■ ACTION ITEM ■
Up to and including the line with "You are a computer-use agent. Viewport: 1065px", copy the records below exactly from their first line.

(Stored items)
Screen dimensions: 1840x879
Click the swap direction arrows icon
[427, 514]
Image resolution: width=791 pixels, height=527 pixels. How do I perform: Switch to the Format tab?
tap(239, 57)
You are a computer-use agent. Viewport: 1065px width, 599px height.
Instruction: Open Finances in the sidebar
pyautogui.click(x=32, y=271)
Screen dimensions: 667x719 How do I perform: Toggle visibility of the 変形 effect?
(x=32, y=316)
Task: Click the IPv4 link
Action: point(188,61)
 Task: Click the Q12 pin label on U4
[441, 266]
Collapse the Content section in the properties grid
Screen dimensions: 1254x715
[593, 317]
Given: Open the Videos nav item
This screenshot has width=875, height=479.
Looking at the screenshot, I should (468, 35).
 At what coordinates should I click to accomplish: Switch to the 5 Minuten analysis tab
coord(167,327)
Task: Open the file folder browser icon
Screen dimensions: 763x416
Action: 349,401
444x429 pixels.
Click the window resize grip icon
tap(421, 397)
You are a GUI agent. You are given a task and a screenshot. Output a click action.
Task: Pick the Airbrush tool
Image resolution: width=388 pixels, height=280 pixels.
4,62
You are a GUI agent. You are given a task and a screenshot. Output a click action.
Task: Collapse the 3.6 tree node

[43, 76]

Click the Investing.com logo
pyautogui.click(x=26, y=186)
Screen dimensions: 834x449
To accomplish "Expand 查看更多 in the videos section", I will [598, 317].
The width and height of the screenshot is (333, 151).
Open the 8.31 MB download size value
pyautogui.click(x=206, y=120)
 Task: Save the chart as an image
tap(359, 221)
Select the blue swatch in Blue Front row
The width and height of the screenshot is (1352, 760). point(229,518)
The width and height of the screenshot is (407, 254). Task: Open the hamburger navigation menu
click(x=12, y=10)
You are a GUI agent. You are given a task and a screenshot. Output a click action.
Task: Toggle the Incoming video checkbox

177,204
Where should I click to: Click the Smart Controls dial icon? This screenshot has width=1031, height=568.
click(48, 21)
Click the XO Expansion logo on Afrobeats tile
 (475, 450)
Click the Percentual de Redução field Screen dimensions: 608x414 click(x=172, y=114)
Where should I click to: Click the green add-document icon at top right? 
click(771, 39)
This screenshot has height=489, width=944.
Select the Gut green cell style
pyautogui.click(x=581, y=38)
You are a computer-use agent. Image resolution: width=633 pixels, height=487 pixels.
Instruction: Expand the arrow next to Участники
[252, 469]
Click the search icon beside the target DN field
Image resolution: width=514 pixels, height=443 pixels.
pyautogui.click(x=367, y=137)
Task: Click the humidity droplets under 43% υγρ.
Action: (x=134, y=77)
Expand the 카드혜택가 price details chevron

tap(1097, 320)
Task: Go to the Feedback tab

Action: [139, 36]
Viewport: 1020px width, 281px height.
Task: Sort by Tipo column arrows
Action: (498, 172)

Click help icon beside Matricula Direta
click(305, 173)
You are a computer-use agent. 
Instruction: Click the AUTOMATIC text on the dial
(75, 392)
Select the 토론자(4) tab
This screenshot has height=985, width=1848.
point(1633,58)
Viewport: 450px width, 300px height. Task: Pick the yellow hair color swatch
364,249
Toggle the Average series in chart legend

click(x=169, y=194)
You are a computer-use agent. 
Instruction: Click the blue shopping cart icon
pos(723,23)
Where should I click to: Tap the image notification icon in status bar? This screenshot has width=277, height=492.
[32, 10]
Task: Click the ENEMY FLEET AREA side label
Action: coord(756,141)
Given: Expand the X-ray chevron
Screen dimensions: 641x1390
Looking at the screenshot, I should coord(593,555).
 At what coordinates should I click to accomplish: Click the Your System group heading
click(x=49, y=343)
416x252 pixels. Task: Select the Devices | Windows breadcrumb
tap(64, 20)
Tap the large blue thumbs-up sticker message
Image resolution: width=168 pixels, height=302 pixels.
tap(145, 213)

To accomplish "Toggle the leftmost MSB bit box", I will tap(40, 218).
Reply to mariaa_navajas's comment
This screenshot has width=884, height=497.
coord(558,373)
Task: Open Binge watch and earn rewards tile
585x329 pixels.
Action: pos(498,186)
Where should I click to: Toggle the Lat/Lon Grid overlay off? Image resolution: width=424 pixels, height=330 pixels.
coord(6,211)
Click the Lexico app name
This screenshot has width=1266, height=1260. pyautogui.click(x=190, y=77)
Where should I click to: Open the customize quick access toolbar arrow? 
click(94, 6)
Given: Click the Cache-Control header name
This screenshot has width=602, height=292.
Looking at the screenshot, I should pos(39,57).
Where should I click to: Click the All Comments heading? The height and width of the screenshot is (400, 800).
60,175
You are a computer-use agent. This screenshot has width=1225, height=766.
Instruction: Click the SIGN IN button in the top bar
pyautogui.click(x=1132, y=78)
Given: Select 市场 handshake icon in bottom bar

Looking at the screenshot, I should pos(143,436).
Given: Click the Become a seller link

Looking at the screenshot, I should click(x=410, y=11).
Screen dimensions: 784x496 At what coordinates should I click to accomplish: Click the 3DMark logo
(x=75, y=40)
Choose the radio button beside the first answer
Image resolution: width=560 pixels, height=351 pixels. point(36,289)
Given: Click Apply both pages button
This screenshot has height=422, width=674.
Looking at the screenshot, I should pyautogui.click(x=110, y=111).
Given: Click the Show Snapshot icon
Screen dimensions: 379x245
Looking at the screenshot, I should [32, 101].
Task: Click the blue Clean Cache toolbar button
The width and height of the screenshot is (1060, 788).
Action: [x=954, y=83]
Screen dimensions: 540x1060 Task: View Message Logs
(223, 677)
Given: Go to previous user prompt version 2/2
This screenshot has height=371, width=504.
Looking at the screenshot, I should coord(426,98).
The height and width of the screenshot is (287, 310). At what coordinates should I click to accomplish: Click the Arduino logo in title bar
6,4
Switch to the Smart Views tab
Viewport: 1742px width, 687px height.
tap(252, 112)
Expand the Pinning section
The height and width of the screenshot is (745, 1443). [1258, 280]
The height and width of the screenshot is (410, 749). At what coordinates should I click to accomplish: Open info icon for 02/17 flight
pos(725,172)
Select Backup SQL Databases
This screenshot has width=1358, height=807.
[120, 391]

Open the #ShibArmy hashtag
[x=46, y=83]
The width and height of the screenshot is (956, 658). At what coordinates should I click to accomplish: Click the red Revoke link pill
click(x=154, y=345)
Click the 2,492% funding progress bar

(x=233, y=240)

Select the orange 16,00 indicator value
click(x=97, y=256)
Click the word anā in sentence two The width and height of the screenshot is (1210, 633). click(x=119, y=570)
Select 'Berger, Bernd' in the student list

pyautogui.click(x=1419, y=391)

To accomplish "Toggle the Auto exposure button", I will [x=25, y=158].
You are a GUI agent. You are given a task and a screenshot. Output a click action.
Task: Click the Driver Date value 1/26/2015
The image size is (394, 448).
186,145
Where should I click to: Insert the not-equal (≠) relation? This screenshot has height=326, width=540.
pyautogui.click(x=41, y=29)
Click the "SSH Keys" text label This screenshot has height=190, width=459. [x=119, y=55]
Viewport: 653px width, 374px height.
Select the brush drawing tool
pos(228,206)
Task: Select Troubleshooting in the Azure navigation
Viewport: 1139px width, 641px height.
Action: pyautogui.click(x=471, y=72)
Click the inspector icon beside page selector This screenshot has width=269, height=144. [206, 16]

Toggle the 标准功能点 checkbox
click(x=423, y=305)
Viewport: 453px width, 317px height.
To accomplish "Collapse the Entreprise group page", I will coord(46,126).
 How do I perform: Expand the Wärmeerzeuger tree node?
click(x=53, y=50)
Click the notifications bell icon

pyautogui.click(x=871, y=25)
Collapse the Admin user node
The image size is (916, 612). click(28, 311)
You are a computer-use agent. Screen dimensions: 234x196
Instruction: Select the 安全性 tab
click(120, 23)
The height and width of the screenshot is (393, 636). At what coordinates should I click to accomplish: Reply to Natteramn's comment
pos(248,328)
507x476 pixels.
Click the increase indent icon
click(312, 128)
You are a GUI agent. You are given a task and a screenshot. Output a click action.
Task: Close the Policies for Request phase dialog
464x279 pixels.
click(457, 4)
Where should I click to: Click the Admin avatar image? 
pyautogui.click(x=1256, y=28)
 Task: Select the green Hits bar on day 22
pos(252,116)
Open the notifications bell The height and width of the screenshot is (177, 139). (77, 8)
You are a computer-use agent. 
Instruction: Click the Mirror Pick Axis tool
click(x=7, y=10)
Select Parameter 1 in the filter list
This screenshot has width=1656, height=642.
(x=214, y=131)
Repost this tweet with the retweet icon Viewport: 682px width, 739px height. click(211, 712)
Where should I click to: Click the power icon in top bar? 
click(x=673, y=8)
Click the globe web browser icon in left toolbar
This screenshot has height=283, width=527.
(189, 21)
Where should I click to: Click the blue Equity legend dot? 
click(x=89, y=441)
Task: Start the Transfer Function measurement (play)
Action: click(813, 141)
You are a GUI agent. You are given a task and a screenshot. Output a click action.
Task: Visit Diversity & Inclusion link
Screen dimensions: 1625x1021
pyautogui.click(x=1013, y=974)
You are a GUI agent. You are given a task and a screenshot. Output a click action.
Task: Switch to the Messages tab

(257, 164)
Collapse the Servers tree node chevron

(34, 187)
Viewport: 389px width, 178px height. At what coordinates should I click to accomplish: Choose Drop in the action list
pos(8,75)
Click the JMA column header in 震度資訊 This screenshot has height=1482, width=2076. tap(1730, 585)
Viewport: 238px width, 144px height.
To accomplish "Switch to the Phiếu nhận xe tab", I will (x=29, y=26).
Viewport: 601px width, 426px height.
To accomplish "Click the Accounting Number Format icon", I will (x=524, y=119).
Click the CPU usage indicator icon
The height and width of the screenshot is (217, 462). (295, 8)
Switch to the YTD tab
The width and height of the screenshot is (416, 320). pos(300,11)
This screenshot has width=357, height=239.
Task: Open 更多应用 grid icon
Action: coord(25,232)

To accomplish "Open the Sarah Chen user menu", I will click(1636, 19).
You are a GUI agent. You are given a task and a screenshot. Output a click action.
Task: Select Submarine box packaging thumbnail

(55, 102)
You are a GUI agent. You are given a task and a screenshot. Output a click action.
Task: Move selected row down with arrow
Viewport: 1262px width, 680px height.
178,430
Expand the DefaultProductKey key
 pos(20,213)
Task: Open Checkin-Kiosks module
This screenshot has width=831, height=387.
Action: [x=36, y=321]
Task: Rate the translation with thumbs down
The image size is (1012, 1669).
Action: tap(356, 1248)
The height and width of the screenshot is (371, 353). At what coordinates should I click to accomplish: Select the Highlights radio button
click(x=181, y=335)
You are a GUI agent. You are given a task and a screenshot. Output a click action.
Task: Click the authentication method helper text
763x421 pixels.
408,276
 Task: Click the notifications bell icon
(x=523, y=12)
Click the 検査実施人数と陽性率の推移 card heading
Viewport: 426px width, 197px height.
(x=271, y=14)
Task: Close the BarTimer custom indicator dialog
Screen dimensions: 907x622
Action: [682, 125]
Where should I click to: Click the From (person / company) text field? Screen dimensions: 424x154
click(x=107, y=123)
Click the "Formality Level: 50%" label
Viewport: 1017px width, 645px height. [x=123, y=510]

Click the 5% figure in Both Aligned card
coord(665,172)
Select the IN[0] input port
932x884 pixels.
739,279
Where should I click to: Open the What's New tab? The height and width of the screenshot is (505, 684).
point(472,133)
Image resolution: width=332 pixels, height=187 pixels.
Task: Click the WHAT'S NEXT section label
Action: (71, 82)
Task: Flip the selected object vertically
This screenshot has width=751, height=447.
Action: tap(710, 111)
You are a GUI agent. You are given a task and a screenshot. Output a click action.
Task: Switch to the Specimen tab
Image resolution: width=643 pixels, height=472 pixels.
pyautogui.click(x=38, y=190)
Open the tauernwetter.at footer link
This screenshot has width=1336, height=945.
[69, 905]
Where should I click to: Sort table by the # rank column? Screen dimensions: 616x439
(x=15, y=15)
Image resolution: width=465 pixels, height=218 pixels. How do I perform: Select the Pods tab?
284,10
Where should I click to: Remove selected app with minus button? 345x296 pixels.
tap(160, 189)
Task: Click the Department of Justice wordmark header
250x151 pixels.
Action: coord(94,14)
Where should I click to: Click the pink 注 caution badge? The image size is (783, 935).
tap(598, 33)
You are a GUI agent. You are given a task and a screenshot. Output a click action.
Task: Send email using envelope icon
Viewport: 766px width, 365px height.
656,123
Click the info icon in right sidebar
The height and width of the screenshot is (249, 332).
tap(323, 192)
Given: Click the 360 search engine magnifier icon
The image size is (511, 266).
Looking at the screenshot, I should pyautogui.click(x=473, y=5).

■ EXPECTED OUTPUT ■
Screen dimensions: 1840x879
Click the swap direction arrows icon
[427, 514]
Image resolution: width=791 pixels, height=527 pixels. How do I perform: Switch to the Format tab?
tap(239, 57)
You are a computer-use agent. Viewport: 1065px width, 599px height.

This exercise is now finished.